To inhabit is not only to have a shelter, an apartment or an assignable module, to inhabit is to conform a structure of extroversion and generation of contextual spaces. If the state provides shelter, den or refuge and then dissociates itself from the alterability of space, from its place and quality, the state does not provide housing but rather it confines or barricades a population; it assists it with shelter but denies it influence. This abandonment of influence is, in reality, an exercise of detraction given that the execution of housing modules is subtracted or removed from permanence, from the possibility, in short, of avoiding deterioration. All abandonment implies a loss and all loss implies deterioration, but all of them are subject to the will of the one who abandons.

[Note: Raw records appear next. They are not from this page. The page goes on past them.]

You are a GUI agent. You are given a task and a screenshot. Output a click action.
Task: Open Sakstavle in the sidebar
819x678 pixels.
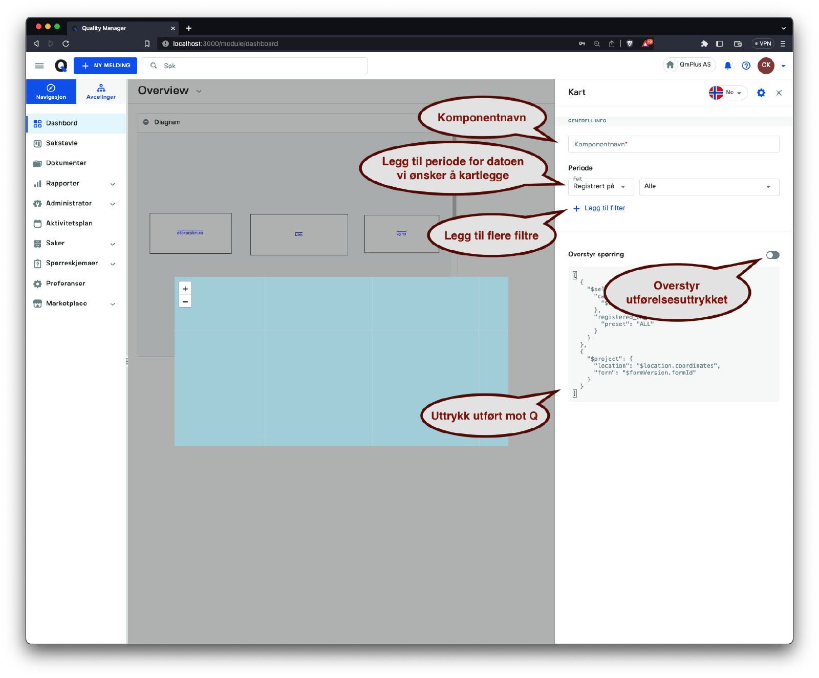(62, 143)
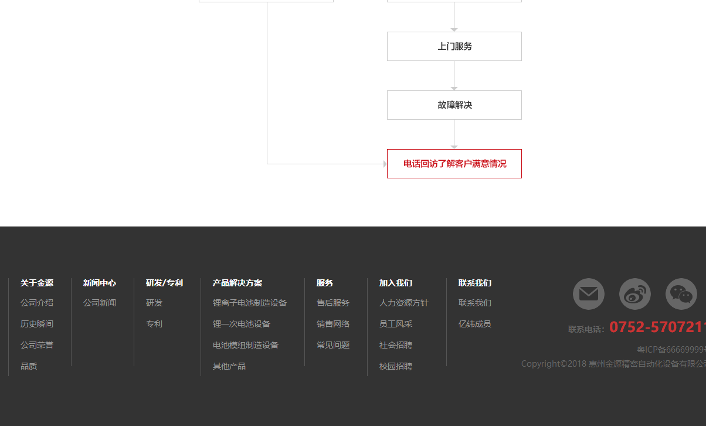Click the 亿纬成员 link
Viewport: 706px width, 426px height.
pyautogui.click(x=475, y=323)
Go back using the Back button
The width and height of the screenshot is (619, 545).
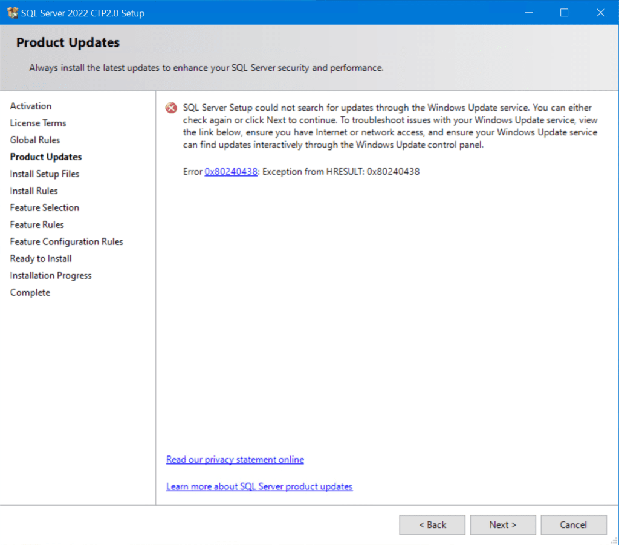(x=432, y=524)
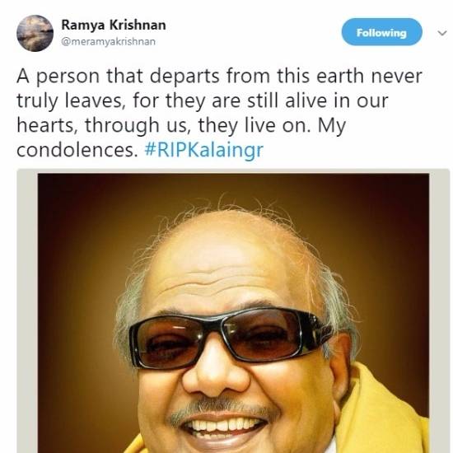Click the grey left border of the photo card
Viewport: 453px width, 453px height.
pyautogui.click(x=27, y=311)
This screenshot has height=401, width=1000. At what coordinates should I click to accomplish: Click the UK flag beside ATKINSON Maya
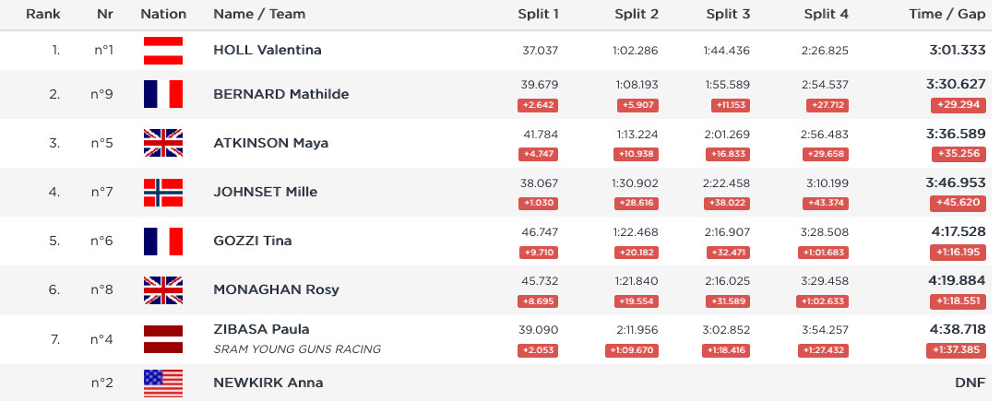[x=163, y=143]

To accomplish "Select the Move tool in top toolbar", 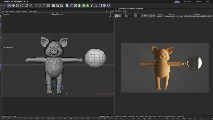I will point(13,5).
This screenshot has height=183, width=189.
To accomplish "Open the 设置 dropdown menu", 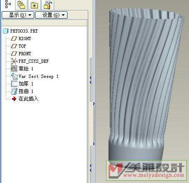I will (x=51, y=15).
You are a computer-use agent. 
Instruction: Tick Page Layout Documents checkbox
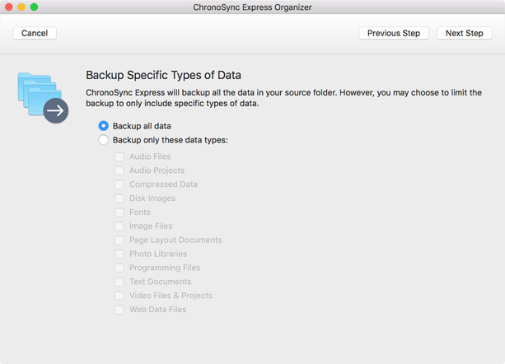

Thus the so-called architecture of poverty cannot be instituted in an instantaneous act, but in a long process of planning, participation, and evaluation in which the user plays a leading role. Faced with a lack of resources, the only option is to build housing with the poverty budget, but few architects have decided to take this path. Conventional training in schools of architecture provides neither tools nor concepts to train professionals capable of facing the housing problems of the sectors retained in poverty, nor to understand that the environment modifies the human being. Among other things because the architect himself must look for problems outside architecture. It is necessary to find a way through the questions: to the ministry of housing, to the local communities... and to have a fair measure of the existing restrictions. Then all that remains is to undertake, empathize and create. And again to empathize, which is nothing else than to look for answers, and perhaps, thus persuaded and integrated, we can put aside this apocalyptic vision because, in the expression of P. Virilio, the outside begins here.